The 10 tracks found on the album (no song titles were provided) are mostly midtempo pop-rock songs that aren't exactly bland, but you wouldn't have any problem playing them in the car with your mom. They're just atmospheric enough to offer up a slightly laid-back vibe, but they're also far removed from what that term has come to mean (which is to say they sound nothing like Jack Johnson or Jason Mraz). The only real misstep here is the third song, in which they pair a lite-funk groove with some very affected vocals—but it's made far better by some interesting female background vocals that provide a nifty countermelody.
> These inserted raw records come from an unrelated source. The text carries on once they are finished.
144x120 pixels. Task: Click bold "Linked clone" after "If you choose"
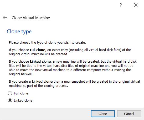40,61
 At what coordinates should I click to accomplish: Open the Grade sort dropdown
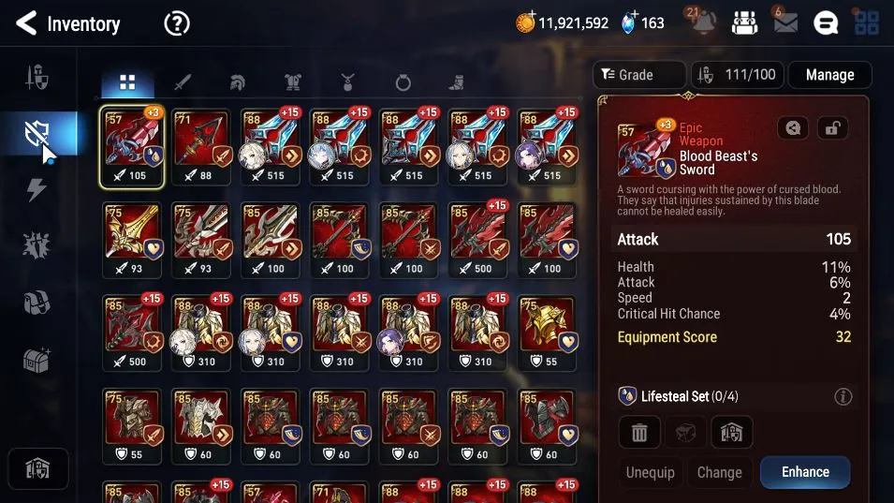point(639,75)
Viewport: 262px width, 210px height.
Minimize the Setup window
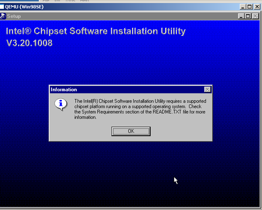241,16
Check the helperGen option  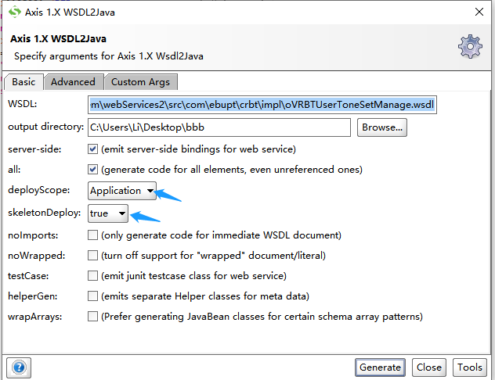pos(93,296)
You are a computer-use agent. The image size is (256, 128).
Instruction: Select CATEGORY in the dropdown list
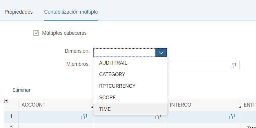tap(112, 74)
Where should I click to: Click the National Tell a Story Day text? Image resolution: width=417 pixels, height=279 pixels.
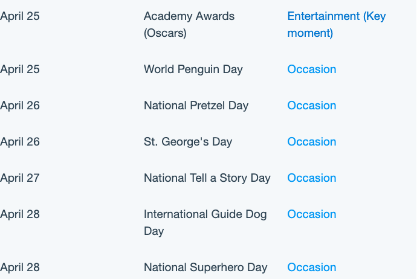pyautogui.click(x=207, y=178)
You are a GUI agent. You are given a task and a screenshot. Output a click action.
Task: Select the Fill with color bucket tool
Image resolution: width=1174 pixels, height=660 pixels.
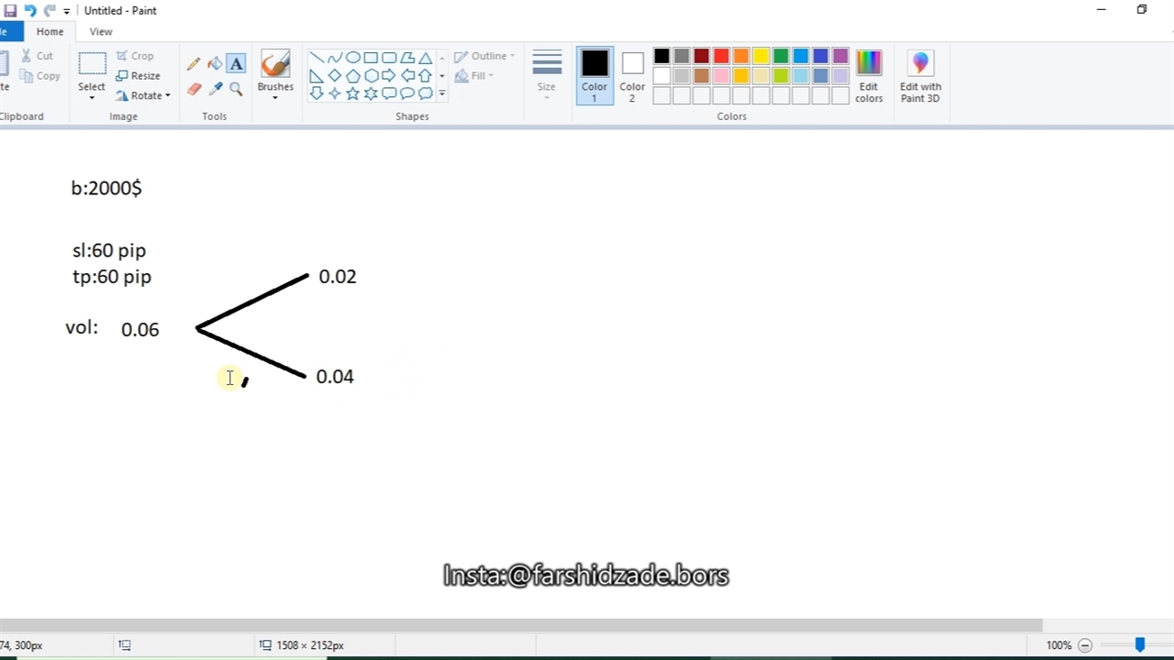pyautogui.click(x=215, y=64)
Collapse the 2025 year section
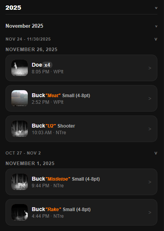Image resolution: width=164 pixels, height=231 pixels. tap(156, 8)
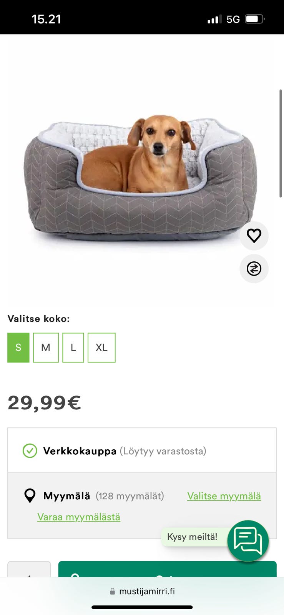Screen dimensions: 284x615
Task: Tap the green add-to-cart button
Action: (167, 569)
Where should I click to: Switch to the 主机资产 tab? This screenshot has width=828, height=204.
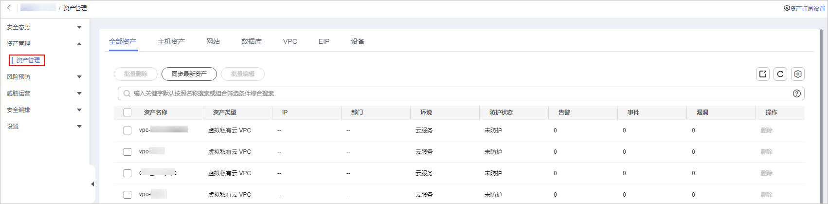coord(171,41)
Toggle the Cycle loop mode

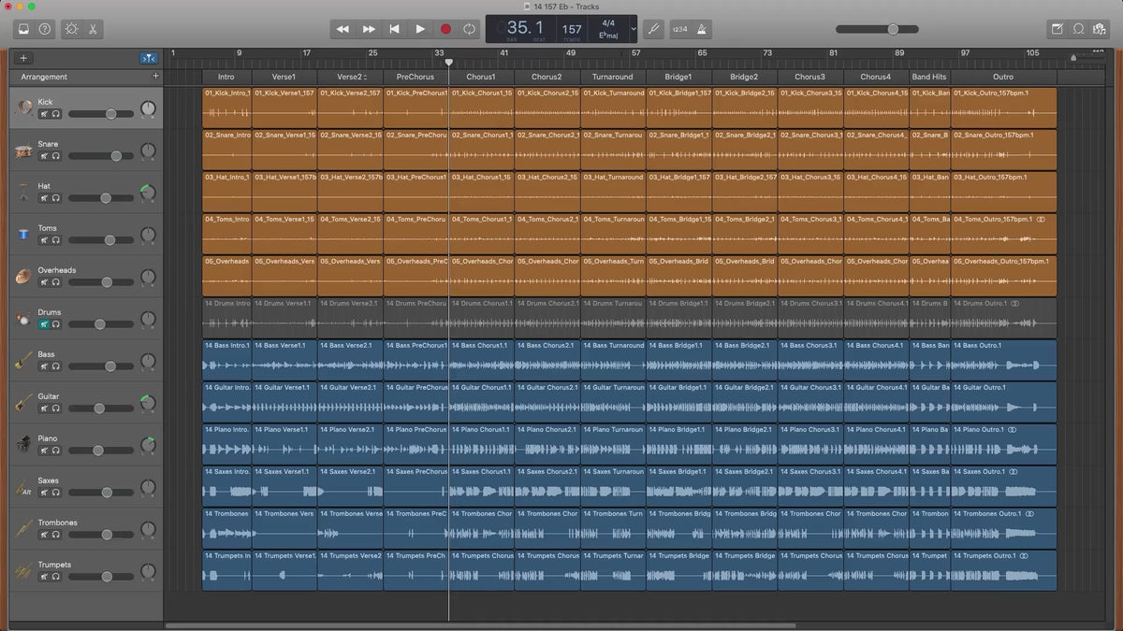(x=469, y=29)
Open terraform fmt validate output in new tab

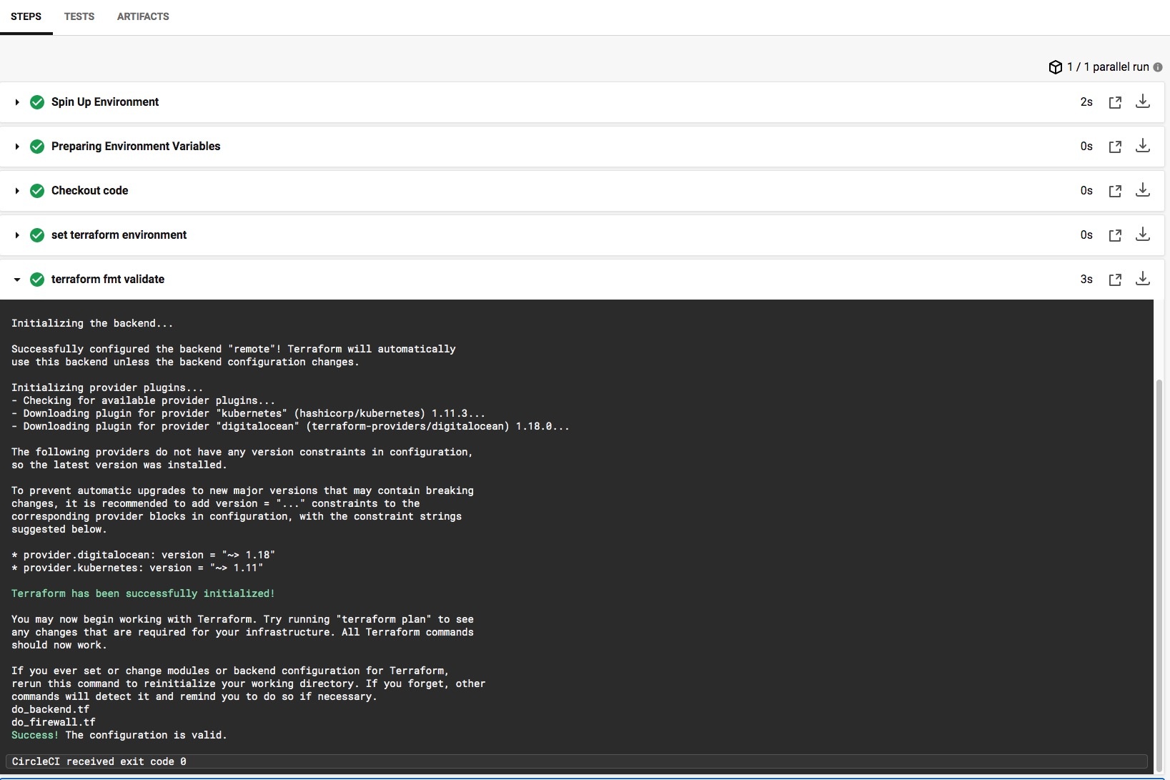click(x=1115, y=280)
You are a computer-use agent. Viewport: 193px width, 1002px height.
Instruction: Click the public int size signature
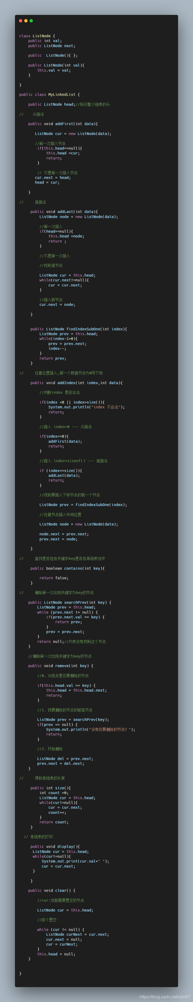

By the next song, which features mostly wordless male/female vocals paired with some fine sax and a touch of synth, all is forgiven. The album was produced and recorded by Craig Schumacher at his Wavelab Studio, and, like pretty much everything he touches, it sounds great.
Brazen Stir's CD-release party begins at 9 p.m., Friday, May 7, at O'Malley's with an opening set by RCougar. The after-party will be hosted by DJ Dibbs. Your $6 cover includes a copy of the CD. Call 623-8600 for more info.
The following night at the very same location—O'Malley's, at 247 N. Fourth Ave.—Abandoned by Heroes will host a CD-release party of their own. Formed in late 2006 by four Tucson music vets—singer Tony Diaz, guitarist Sean Terry, bassist Ryan Maynes and drummer Ryan Larson—the group has previously issued a five-song demo, but this self-titled, 13-song CD is their first full-length.
On its website, the group cites acts such as Dave Matthews, The Fray, Coldplay, Red Hot Chili Peppers, John Mayer and Ozomatli as influences, and you can certainly find singular elements of each here. But it's two others who are named—Foo Fighters and Incubus—that they seem to favor on the album, even if Abandoned by Heroes mostly utilizes acoustic guitars rather than electric ones. They'd fit somewhere on the radio dial between The Mountain and KLPX, if KLPX still played current music.
Doors open at 8 p.m., Saturday, May 8. Cover is $5, and CDs will be on sale for $10. A dance party will follow. That number again is 623-8600.
Then, next Thursday, May 13, heavy-ass doom-and-groove-rockers Juarez, which include Plush soundman Dana Fehr (guitar and vocals) and former Manifold and Chango Malo guitarist Tom Beach, along with Johnnie Munger (bass and vocals) and drummer Mike Sanger (both of whom also play in Dead Western Plains), will release a limited edition (500 copies) split 10-inch EP on Dallas-based Us Two Records with fellow-minded Bostonians Junius. Each band contributed only one song to the EP, which might have you wondering why they needed 10 inches of wax. The answer: Juarez's contribution, the churning epic "Old River, Dry River," clocks in at more than nine minutes.
Juarez will celebrate the release by performing in the middle slot at Plush, 340 E. Sixth St., sandwiched between headliners Red Fang and openers Long Live the Smoking Gun, who will begin at 9:30 p.m. $6 is the cover. Call 798-1298 for further details.
FOR MORE INFORMATION ...
Do yourself a favor, and check out our club listings in this issue, as we didn't get a chance to mention the dozens of other great shows happening around town this week.